Class 13 - Diving into the Literary Essay
The Literary Nonfiction Essay
The word ‘essay’ might fill you with dread, or bring back terrible memories of being at school. But don’t worry! When talking about creative nonfiction essays, we are talking about something much more flexible, supple and creative than the essays you may have been encouraged to write during your schooldays (or even here at Parami — for example, the essays I assign in some of my other classes). But in the next few weeks, we’re going to explore the nonfiction essay more deeply, to see its possibilities.
Quitting School Exercise
Before we start diving into all of this, a short exorcism might be in order. So in this exercise (or ‘exorcise’) , your task is to reflect on your own experience of writing essays.
- What do you remember about essay writing from school?
- What were the rules that you were taught about essays?
- Did you enjoy writing essays? Or was it a strange kind of torment?
Write for 10 minutes about your experience of writing (or reading) essays. We’ll share these thoughts on a single shared document.
Rethinking the Essay
As we’ve already seen, Annie Dillard, the great American nonfiction writer (who wrote Pilgrim at Tinker Creek), says, “There’s nothing you can’t do with [the creative nonfiction essay]. No subject-matter is forbidden, no structure is proscribed. You get to make up your own form every time.’”
But this freedom makes it a difficult form. One way of thinking about the literary essay is as a form that bridges two kinds of stories:
- stories about ourselves
- stories about the world
In the 1970s, the slogan “the personal is political” became a rallying- cry for feminist thinkers. Personal concerns and stories can have much broader social and political resonances. But the converse is also true: the political is personal. Creative nonfiction unites the personal and the political; it brings together both intimate questions about the self, and bigger questions about our shared world, it acts as a bridge between two “poles”: on the one hand, there are subjective truths; and on the other hand, there are objective realities.

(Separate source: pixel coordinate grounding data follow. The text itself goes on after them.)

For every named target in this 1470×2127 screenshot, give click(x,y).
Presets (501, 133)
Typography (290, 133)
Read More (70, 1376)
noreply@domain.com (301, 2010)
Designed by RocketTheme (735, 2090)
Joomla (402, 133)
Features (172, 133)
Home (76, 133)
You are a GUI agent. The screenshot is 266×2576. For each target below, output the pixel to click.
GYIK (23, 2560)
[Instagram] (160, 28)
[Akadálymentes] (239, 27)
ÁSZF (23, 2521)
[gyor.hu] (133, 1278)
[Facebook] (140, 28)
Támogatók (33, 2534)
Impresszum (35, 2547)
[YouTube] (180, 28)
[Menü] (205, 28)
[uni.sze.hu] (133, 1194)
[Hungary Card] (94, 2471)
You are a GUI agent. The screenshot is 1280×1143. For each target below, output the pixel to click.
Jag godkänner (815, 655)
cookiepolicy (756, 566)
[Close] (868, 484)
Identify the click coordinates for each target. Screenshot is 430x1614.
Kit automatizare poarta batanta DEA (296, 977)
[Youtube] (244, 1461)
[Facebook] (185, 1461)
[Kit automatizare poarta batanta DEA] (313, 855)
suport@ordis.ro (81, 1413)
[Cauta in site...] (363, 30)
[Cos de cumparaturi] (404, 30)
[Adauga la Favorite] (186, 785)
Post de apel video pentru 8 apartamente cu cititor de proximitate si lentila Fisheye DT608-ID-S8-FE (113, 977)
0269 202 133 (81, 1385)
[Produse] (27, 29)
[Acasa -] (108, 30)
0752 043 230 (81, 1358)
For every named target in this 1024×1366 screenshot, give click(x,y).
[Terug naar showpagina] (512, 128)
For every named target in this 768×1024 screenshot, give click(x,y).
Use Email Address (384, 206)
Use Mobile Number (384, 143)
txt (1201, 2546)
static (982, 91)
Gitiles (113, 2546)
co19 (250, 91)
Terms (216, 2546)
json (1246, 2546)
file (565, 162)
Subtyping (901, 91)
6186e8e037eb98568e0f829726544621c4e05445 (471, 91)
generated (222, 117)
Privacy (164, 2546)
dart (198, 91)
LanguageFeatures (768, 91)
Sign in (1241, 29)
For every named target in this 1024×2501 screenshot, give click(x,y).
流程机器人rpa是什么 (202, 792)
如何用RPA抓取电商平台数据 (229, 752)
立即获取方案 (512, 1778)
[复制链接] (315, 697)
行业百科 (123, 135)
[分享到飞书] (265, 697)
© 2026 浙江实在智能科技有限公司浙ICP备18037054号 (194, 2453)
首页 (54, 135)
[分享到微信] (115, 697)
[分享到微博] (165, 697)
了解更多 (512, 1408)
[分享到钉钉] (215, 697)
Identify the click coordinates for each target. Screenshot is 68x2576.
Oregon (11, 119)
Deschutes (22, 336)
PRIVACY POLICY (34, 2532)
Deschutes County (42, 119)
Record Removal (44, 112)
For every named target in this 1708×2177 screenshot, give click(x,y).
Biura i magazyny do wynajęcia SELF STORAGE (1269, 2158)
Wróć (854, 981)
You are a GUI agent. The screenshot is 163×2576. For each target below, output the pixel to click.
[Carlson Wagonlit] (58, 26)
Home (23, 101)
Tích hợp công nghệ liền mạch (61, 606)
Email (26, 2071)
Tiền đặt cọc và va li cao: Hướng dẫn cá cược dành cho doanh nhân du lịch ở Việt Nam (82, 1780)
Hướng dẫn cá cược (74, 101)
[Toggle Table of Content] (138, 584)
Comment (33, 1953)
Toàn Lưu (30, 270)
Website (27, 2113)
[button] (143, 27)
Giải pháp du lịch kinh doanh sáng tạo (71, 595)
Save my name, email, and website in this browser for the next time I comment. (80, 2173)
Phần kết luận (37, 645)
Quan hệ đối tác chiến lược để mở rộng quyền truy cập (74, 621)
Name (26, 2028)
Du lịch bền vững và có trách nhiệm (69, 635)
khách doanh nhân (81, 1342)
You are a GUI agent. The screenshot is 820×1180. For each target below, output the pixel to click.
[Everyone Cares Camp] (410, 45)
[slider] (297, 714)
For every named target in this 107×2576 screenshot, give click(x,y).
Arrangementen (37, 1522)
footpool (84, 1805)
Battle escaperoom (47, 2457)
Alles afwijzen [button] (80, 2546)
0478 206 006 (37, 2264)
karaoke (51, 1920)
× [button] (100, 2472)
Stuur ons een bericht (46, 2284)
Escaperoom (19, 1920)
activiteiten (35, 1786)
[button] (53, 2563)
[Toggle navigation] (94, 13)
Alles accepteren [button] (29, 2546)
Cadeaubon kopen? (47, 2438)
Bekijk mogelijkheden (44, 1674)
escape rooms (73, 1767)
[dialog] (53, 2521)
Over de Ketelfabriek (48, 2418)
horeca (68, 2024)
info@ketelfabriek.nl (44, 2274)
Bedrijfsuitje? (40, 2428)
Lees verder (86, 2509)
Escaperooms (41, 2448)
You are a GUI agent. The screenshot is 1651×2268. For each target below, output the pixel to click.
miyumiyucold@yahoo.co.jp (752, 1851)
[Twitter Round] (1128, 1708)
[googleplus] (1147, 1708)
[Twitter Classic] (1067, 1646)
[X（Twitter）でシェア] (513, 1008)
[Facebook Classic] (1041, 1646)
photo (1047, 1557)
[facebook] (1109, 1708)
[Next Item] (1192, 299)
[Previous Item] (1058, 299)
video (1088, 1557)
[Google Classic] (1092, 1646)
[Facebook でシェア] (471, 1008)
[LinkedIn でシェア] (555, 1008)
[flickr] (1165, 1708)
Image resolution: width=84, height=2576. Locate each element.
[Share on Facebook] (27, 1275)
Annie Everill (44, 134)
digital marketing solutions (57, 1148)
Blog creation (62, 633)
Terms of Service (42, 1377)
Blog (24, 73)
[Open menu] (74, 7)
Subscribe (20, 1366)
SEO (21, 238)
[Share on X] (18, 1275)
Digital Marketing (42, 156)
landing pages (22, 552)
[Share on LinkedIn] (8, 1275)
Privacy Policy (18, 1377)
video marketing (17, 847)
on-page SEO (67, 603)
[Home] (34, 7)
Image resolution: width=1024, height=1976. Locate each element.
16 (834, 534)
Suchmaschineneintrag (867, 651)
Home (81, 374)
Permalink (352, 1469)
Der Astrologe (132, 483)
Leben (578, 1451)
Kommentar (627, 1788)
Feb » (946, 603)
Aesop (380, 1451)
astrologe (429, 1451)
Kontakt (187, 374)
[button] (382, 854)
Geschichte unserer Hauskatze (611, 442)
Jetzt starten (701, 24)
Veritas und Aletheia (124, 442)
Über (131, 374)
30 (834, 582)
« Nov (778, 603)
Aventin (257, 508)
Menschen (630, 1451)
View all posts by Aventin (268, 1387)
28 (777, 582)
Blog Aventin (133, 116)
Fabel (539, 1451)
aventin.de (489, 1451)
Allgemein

This is powerful. Because we can see on the one hand how big issues impact individual human lives, and this can make those issues less abstract, and more real. But on the other hand, we can see how our individual lives are tied in with much larger issues.
The other thing to say about literary essays is that they don’t need to be all about storytelling. You can move — as you would in everyday conversation — between storytelling, and other modes of communication.
Reading the literary essay
One of the best ways of getting the hang of the literary essay is simply to read some. In today’s class, we’re going to look at Momento Mori, by the excellent Dimiter Kenarov. It is in twelve numbered paragraphs. This will be a more intensive writing/reading exercise.
Read each paragraph in turn. When you have completed that paragraph, write the number down on a piece of paper or a document, and write a short response. This can be a story of your own, a word, a thought, an idea… anything you like.
Then move on to the next paragraph. Keep going until time is up. If you get to the end, return to the earlier paragraphs, and add to your notes for those.
We’ll share our responses at the end of the class.
Homework
Upload your comments from the Kenarov essay to Canvas. Then read Ellen Wayland-Smith’s wonderful essay “Turning, Unfolding, Passing Through” (see the link here).